Reputation: 607
So I am experiencing a bit of a logical conundrum right now. Here is the problem I am trying to solve
The Problem
I am reading in a PDB file and when it goes through the file it creates a list of all the chains in the file. The list looks something like this
chainIdList = [A, E, D, F, G, H];
The length can vary.
I have another list of all the chainIds of every residue in the sequence the data is a dictionary that I made that looks like this
chainResidue = {"chainId" : chainId, "residueNumber" : residueNumber}
chainResidue = { "A", "4"}
So what I would like to do is iterate through the list of chainResidues and check to see if the chainResidue.chainId is in the chainList. If so then create a new list of the chainId matched and then append all the residueNumbers to that list.
If that makes sense?
So in the end it would look like
A = [ 4, 6, 7, 8, ... and so on];
E = [ 9, 10];
The code so far
for (var i = 0; i < chainResidue.length; ++i) {
for (var j = 0; j < chainList.length; ++j) {
if (chainResidue[i].chainId === chainList[j]) {
//Append value of the chainResidue[i].residueName into chainList[j] make a list of lists?
}
}
}
Sample Data
ATOM 3434 CA LEU Y 17 -3.567 5.653 33.836 1.00 28.21 C
ATOM 3435 C LEU Y 17 -3.114 6.290 32.530 1.00 31.33 C
ATOM 3436 O LEU Y 17 -2.020 6.873 32.474 1.00 26.01 O
ATOM 3437 CB LEU Y 17 -2.620 4.575 34.233 1.00 29.46 C
ATOM 3438 CG LEU Y 17 -2.610 4.263 35.705 1.00 33.42 C
ATOM 3439 CD1 LEU Y 17 -1.430 3.363 35.960 1.00 40.68 C
ATOM 3440 CD2 LEU Y 17 -2.351 5.483 36.559 1.00 40.12 C
ATOM 3441 N ASP Y 18 -3.926 6.263 31.454 1.00 30.62 N
ATOM 3442 CA ASP Y 18 -3.487 6.866 30.205 1.00 31.46 C
I am just pulling in the "Y" and the number it's numbers that correspond to it like 17 and 18.
Upvotes: 0
Views: 47
Reputation: 350290
You could use this ES6 script:
// Sample data
var chainIdList = ['A', 'E', 'D', 'F', 'G', 'H'];
var chainResidue = [
{"chainId" : "A", "residueNumber" : 24},
{"chainId" : "E", "residueNumber" : 18},
{"chainId" : "A", "residueNumber" : 9},
{"chainId" : "A", "residueNumber" : 15}
];
// Create the empty lists to start with, per letter
var chainIdObj = chainIdList.reduce( (obj, id) => (obj[id] = [], obj), {} );
// Populate those lists with residue numbers
var result = chainResidue.reduce( (res, obj) => (res[obj.chainId] ? res[obj.chainId].push(obj.residueNumber) : 0, res), chainIdObj);
console.log(result);
There are two main phases:
chainIdList.reduce
iterates over the input array and for each element it calls the function provided for it. The first argument of that function is always the result of the previous call. The first time, there is no previous call, and then it then starts with the empty object ({}
) we provide as second argument to reduce
.
The function passed to reduce
looks like this:
(obj, id) => (obj[id] = [], obj)

REQUIREMENTS
[A] In two sentences, what does the thread cover?
[B] Can you copy the stretch of the thread from "Reputation: 607" through "to that list."?
Answer from the thread alone.

DATA EXTRACT
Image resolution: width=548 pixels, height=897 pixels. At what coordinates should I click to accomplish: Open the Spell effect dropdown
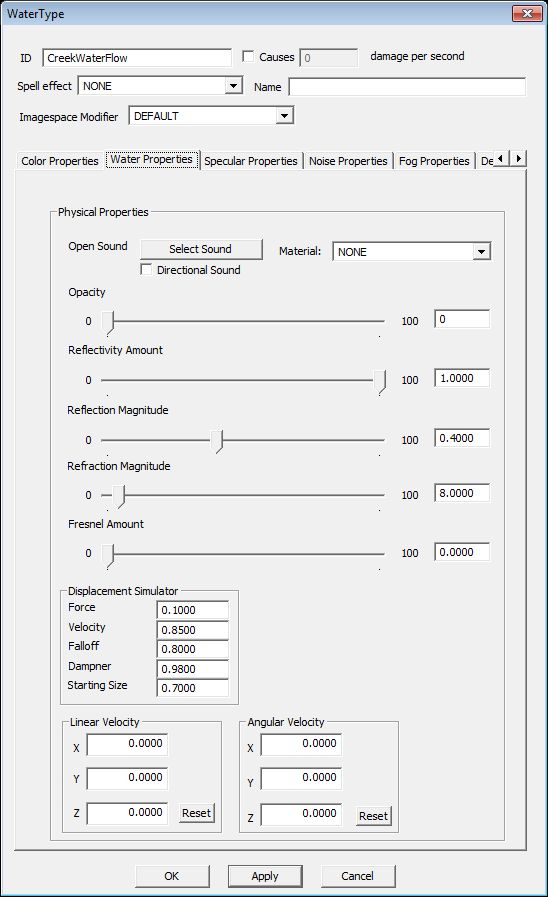233,86
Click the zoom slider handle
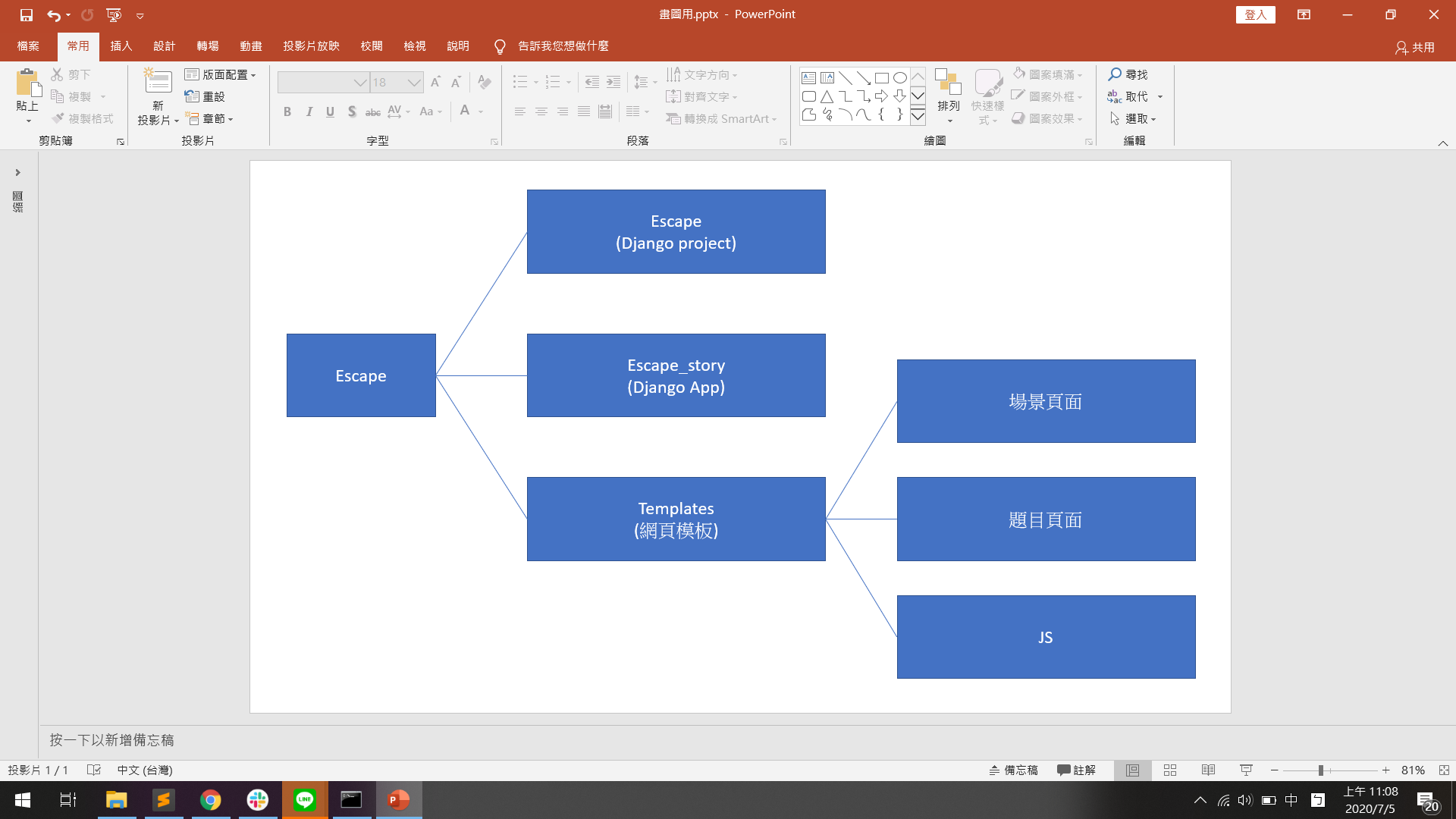The image size is (1456, 819). pos(1320,770)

EXPECTED OUTPUTS
[A] The asker reads a PDB file into a list of chain IDs and a list of chainResidue entries, and wants to collect the residue numbers under each matching chain ID. The reply gives an ES6 script that uses reduce twice: first to create an empty list for each chain ID, then to push each residue number into the list for its chain.

[B]
Reputation: 607
So I am experiencing a bit of a logical conundrum right now. Here is the problem I am trying to solve
The Problem
I am reading in a PDB file and when it goes through the file it creates a list of all the chains in the file. The list looks something like this
chainIdList = [A, E, D, F, G, H];
The length can vary.
I have another list of all the chainIds of every residue in the sequence the data is a dictionary that I made that looks like this
chainResidue = {"chainId" : chainId, "residueNumber" : residueNumber}
chainResidue = { "A", "4"}
So what I would like to do is iterate through the list of chainResidues and check to see if the chainResidue.chainId is in the chainList. If so then create a new list of the chainId matched and then append all the residueNumbers to that list.